This paper presents a surprisingly effective pipeline that outperforms SOTA joint models. Their pipeline predicts entity first then uses predicted entity type as markers and fed each pair of marked spans into a relation model later. This pipeline involves two separately fine-tuned PLMs and the relation model requires encoding of every possible pair of spans. To mitigate the latency issue, they proposed an approximation method which removes the attention of markers from tokens such that the encodings of tokens can be reused across all pairs.
Comments
- Very simple approach but very surprisingly good performance.
- It aligns with some research findings that different task needs different features so MTL is not the silver bullet.
- Their approximation is very clever.
- The section of trying to solve error propagation is interesting too.
Rating
- 5: Transformative: This paper is likely to change our field. It should be considered for a best paper award.
- 4.5: Exciting: It changed my thinking on this topic. I would fight for it to be accepted.
- 4: Strong: I learned a lot from it. I would like to see it accepted.
- 3.5: Leaning positive: It can be accepted more or less in its current form.
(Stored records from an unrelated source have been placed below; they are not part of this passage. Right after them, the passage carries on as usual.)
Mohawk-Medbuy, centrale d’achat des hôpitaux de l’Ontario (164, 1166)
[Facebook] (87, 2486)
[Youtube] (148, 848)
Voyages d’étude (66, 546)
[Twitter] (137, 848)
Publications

However, the work it describes is not particularly exciting and/or inspiring, so it will not be a big loss if people don’t see it in this conference.
- 3: Ambivalent: It has merits (e.g., it reports state-of-the-art results, the idea is nice), but there are key weaknesses (e.g., I didn’t learn much from it, evaluation is not convincing, it describes incremental work). I believe it can significantly benefit from another round of revision, but I won’t object to accepting it if my co-reviewers are willing to champion it.
- 2.5: Leaning negative: I am leaning towards rejection, but I can be persuaded if my co-reviewers think otherwise.
- 2: Mediocre: I would rather not see it in the conference.
- 1.5: Weak: I am pretty confident that it should be rejected.
- 1: Poor: I would fight to have it rejected.